According to the latest results from the Auto Trader Retail Price Index, the average price of a used car was £11,819 in 2017; which on a like-for-like basis (stripping out the impact of changes in the mix of cars being sold) equates to a 4% increase on 2016.
Despite the significant drop in new diesel car registrations last year (-17%), the value of used diesels recorded an average price of £13,944 in 2017, an annual like-for-like price growth of 2% for the year as a whole. The average price of a petrol car was £9,471, representing an increase of 7% on a like-for-like basis for the year.
The Auto Trader Retail Price Index combines and analyses data from c. 500,000 trade used car listings every day, as well as additional dealer forecourt and website data (OEM, fleet and leasing disposal prices, in addition to pricing data from over 3,000 car dealership websites and data from major auction houses across the UK), ensuring the Index is an accurate reflection of the live retail market.
Used prices stabilise in December
Following a -£50 month-on-month dip in November, 2017 ended on a positive note, with the average price of a used car increasing £194/1.5% in December to £12,783. On an annual like-for-like basis prices were up 6% on December 2016.

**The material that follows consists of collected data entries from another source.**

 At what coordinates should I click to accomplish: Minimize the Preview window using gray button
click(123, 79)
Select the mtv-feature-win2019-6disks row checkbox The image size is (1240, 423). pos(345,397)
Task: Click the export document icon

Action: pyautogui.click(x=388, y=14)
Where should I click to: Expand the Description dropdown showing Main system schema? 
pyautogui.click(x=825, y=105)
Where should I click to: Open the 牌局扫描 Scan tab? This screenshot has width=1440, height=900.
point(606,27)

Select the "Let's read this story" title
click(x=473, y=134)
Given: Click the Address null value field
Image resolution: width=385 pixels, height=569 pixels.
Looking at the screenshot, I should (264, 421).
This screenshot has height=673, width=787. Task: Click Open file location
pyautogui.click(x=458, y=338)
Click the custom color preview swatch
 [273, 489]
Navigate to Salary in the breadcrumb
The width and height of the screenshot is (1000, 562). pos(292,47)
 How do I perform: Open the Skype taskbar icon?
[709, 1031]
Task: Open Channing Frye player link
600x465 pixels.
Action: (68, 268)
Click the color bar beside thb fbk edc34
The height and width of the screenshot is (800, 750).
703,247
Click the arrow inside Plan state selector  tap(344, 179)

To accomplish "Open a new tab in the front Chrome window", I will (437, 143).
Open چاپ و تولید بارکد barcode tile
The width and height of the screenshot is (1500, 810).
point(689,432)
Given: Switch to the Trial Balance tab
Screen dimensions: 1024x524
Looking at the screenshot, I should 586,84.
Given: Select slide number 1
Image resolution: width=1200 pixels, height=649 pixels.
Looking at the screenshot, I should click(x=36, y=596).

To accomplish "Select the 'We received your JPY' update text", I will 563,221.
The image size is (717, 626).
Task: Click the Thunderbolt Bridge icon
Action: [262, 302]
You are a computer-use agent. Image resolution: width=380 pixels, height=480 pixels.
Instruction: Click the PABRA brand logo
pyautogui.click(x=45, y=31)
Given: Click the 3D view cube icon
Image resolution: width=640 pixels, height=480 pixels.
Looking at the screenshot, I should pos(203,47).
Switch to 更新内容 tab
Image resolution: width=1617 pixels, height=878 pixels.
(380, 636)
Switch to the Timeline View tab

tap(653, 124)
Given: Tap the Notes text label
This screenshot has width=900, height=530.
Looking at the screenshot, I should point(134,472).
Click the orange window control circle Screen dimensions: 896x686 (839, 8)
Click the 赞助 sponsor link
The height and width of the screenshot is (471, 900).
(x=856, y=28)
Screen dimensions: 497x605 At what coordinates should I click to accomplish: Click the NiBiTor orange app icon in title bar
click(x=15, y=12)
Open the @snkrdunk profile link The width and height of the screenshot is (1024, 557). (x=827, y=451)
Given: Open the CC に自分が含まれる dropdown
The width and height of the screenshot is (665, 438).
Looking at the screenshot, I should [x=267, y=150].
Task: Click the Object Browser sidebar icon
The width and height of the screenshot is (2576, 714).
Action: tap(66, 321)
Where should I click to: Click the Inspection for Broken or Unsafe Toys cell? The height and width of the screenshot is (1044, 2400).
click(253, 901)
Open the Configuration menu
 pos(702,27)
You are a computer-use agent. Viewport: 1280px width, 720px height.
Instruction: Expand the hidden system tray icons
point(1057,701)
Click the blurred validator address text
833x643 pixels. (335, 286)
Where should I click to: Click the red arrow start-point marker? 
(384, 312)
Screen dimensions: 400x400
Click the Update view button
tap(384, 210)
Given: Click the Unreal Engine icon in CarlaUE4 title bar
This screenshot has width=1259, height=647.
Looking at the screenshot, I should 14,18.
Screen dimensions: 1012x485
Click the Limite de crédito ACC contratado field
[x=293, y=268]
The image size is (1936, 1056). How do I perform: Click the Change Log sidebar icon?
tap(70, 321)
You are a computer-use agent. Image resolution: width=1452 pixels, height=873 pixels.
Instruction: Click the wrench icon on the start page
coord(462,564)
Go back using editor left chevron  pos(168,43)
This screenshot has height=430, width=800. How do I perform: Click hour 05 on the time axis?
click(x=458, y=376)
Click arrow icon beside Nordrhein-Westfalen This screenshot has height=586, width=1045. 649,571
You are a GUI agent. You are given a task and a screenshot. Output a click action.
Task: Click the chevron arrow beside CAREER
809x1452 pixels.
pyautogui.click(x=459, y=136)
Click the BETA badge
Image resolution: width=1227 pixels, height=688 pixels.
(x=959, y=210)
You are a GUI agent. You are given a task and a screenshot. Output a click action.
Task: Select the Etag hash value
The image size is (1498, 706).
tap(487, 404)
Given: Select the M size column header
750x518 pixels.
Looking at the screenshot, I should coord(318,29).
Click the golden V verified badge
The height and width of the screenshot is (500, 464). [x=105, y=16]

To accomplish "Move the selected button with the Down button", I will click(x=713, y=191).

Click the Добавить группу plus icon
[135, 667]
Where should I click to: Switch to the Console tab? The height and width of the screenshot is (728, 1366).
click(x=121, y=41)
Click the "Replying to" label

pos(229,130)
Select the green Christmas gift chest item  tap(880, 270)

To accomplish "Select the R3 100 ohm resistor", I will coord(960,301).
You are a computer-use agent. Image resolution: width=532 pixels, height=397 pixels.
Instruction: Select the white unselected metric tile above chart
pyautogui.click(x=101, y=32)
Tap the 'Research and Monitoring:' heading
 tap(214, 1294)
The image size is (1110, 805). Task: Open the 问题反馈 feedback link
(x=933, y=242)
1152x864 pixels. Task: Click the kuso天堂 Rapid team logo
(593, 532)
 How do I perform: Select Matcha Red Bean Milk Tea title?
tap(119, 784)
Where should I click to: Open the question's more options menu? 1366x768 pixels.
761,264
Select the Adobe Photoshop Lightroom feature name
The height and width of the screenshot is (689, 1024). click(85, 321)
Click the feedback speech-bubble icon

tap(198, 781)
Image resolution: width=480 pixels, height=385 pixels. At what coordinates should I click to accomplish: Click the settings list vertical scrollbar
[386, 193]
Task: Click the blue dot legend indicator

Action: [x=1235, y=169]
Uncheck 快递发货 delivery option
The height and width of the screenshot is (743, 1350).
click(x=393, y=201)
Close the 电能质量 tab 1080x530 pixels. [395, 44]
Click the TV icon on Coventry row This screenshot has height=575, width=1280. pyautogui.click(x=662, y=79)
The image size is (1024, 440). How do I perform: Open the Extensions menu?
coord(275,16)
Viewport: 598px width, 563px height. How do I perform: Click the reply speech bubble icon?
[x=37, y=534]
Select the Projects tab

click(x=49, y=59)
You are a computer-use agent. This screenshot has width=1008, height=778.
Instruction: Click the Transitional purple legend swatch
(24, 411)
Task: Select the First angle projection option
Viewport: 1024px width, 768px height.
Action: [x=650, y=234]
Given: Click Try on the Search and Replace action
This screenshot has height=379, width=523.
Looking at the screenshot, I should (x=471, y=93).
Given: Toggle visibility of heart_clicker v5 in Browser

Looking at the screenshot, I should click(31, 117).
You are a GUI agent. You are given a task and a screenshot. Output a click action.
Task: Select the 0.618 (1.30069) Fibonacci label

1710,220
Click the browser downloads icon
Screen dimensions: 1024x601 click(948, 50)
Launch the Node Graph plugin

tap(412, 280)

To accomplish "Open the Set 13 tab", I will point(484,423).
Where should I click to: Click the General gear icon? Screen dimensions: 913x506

When analysing average retail prices by fuel type, diesel prices recorded a drop of -£143 between October and November. However, prices stabilised in December, increasing £71 on the previous month, with an average of £14,483. This represents a 3% like-for-like increase on December 2016.
Prices of used petrol cars have continued to outperform diesel in 2017. Between November and December, prices increased £283, to an average of £10,625. On a like-for-like basis, prices of used petrol cars have grown 11% between December 2016 and December 2017.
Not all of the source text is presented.